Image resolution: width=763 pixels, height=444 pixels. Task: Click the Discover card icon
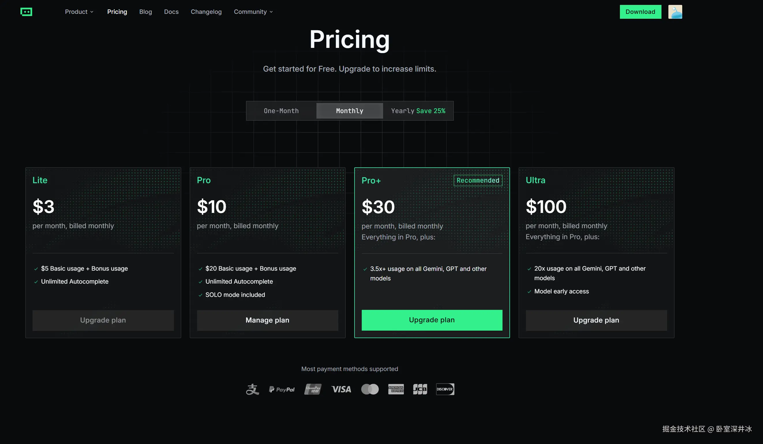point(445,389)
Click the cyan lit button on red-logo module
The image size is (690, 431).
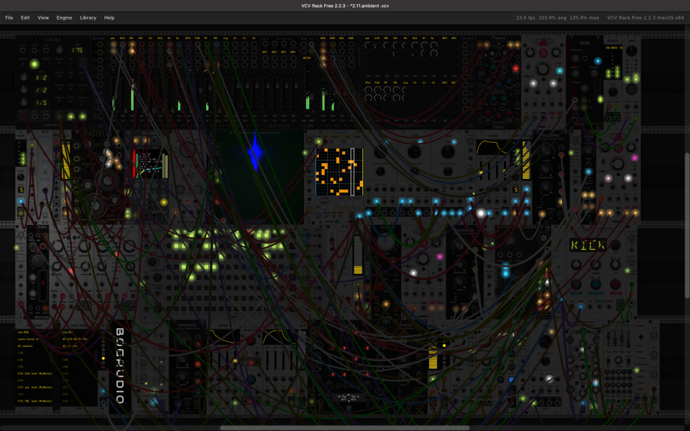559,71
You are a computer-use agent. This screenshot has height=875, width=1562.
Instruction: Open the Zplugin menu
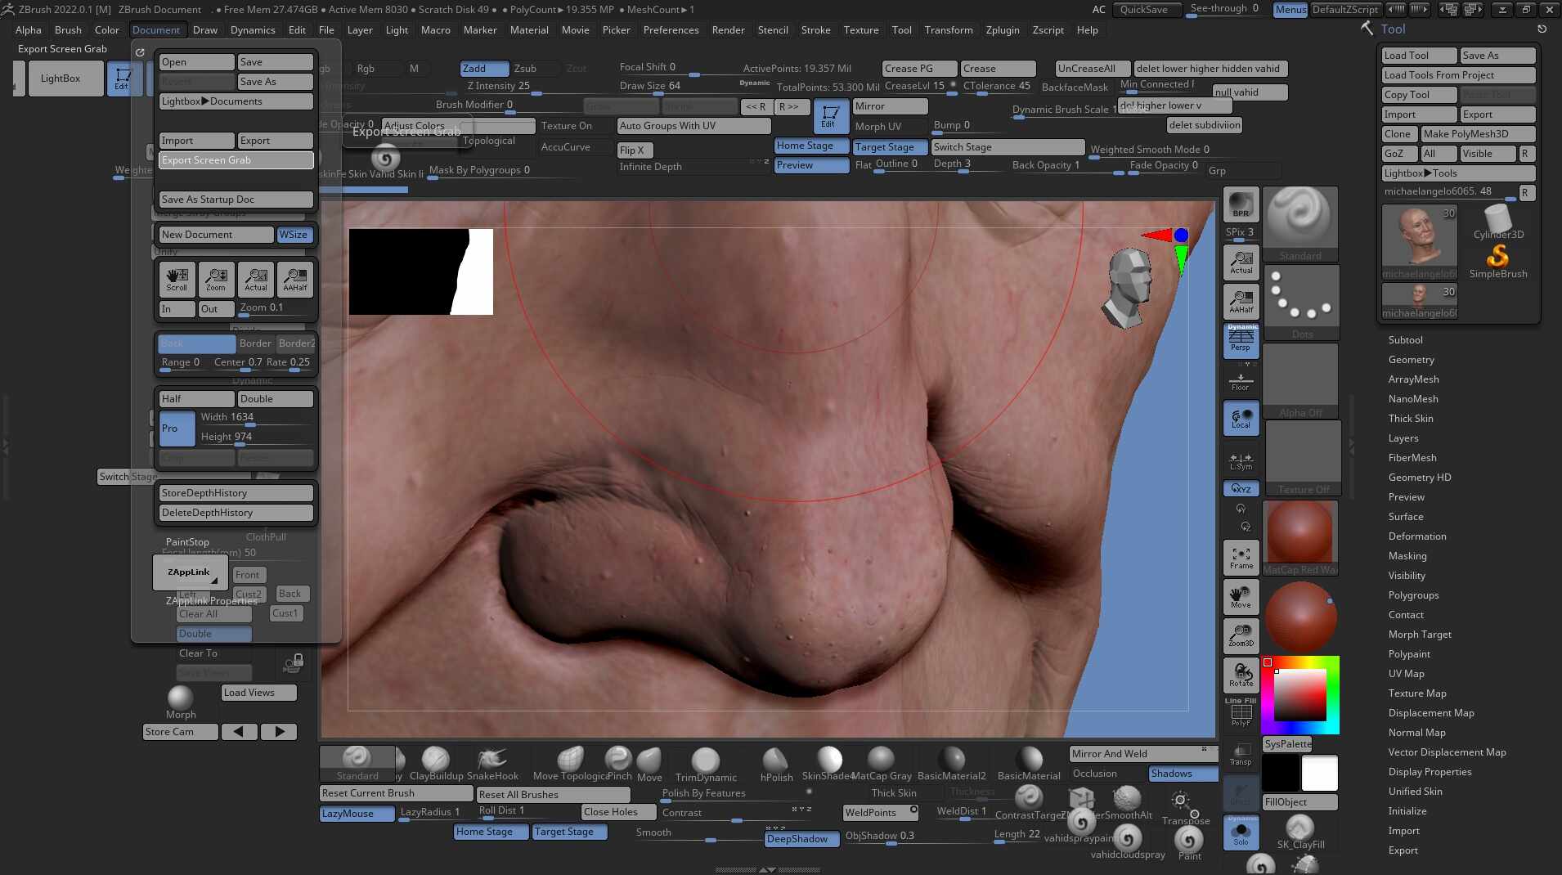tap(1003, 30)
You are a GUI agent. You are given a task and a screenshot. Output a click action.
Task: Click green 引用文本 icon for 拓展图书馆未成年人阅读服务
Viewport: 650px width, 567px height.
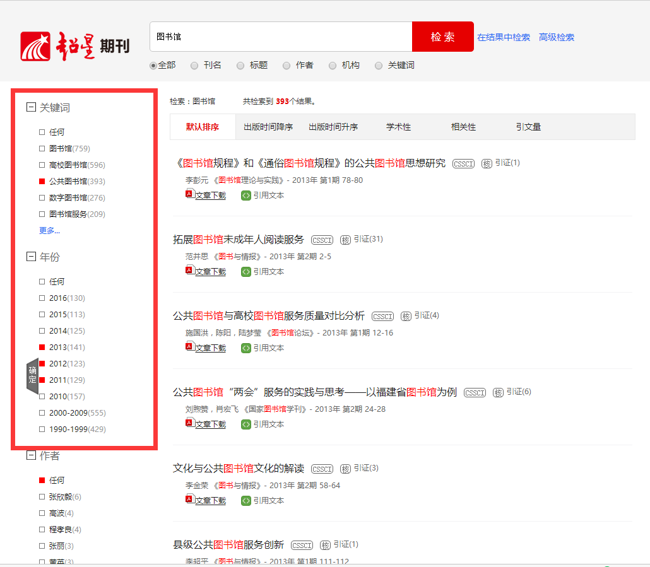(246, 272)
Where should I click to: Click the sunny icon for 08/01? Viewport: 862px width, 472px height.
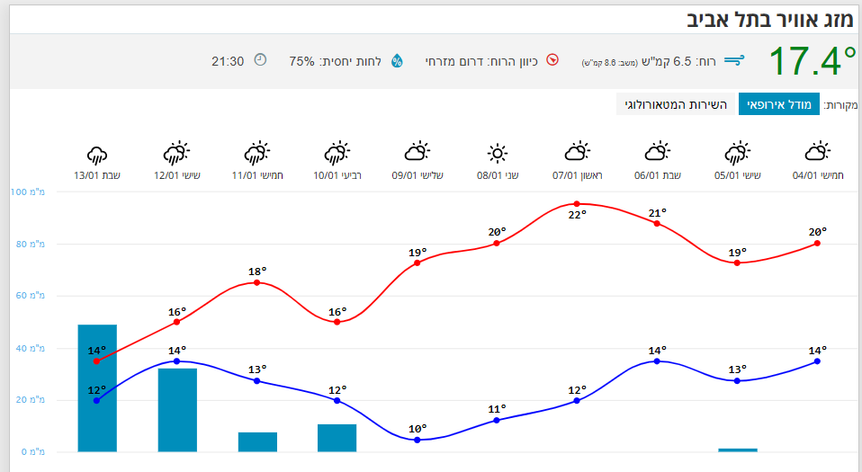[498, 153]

▶ [OBJECTIVE]:
Put every line of the items above into a numbered list, omitting blank lines and leaving out the pictures.

▶ [REPLY]:
1. Image resolution: width=763 pixels, height=444 pixels. Task: Click the Discover card icon
2. point(445,389)
3. Click the cyan lit button on red-logo module
4. The image size is (690, 431).
5. 559,71
6. You are a computer-use agent. This screenshot has height=875, width=1562.
7. Instruction: Open the Zplugin menu
8. tap(1003, 30)
9. You are a GUI agent. You are given a task and a screenshot. Output a click action.
10. Task: Click green 引用文本 icon for 拓展图书馆未成年人阅读服务
11. Viewport: 650px width, 567px height.
12. (246, 272)
13. Where should I click to: Click the sunny icon for 08/01? Viewport: 862px width, 472px height.
14. [498, 153]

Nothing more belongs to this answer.